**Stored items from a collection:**

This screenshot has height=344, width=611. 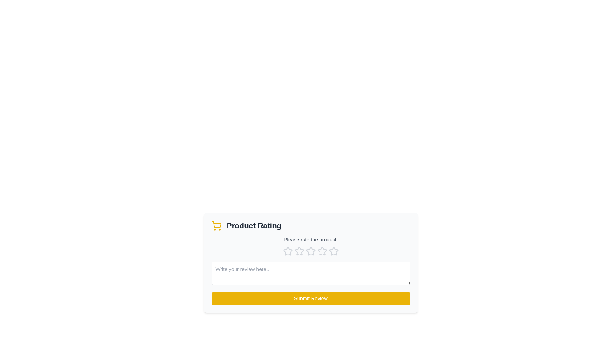 I want to click on the first star-shaped rating icon, which is outlined and unfilled, so click(x=287, y=250).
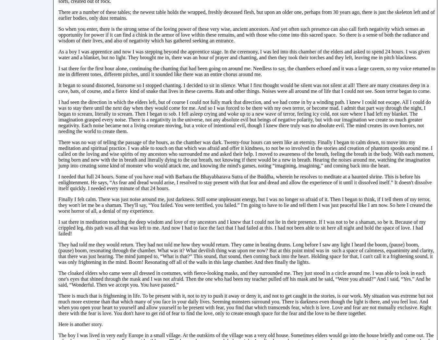 This screenshot has width=438, height=340. I want to click on 'I sat there in meditation touching the deep wisdom and love of my ancestors and I knew that I could not lie in their presence. If I was not to be a shaman, so be it. Because of my crippled leg, this path was all that was left to me. And now I had to face the fact that I had failed at this. I had not been able to sit here all night and hold the space of love. I had failed!', so click(241, 228).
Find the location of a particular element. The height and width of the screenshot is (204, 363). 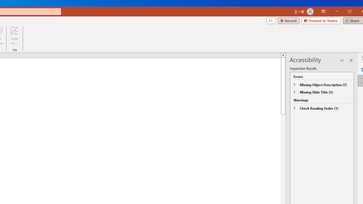

'Maximize' is located at coordinates (357, 12).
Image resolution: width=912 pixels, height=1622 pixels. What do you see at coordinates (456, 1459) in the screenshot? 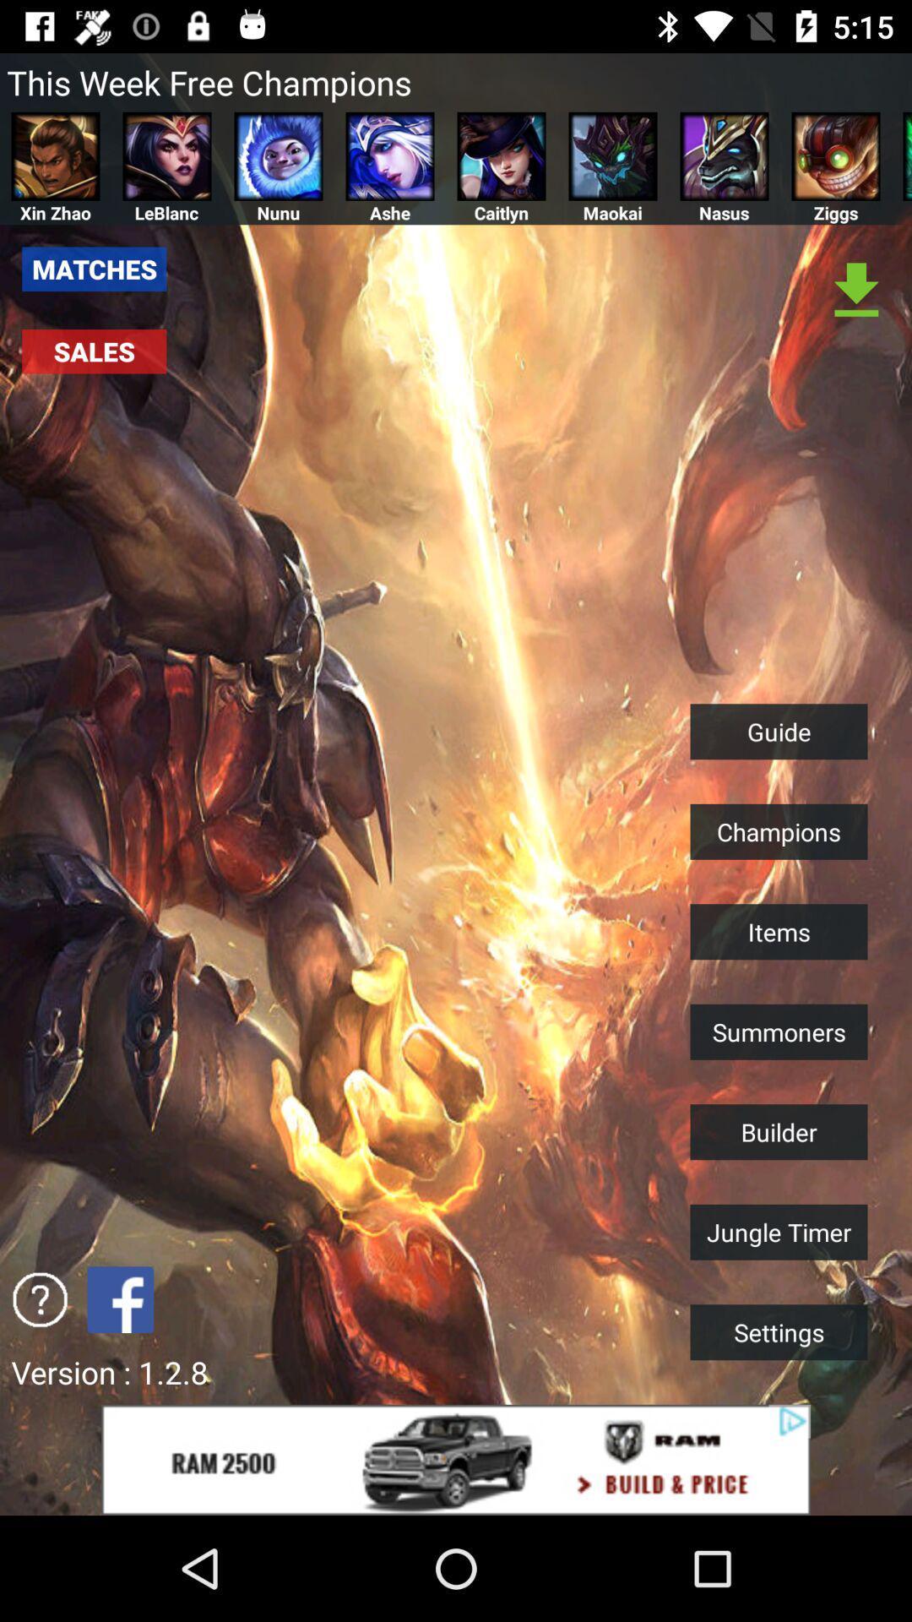
I see `click the add` at bounding box center [456, 1459].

**Set problem:** Rewrite the data from the line containing "Find the location" through the end of the data, inclusive, substituting "screen capture" for every "screenshot" and changing nothing else. Leave the pictures out of your answer.

**Reply:**
Find the location of a particular element. The height and width of the screen capture is (204, 363). 

'Maximize' is located at coordinates (357, 12).
Image resolution: width=912 pixels, height=1622 pixels. What do you see at coordinates (456, 1459) in the screen capture? 
I see `click the add` at bounding box center [456, 1459].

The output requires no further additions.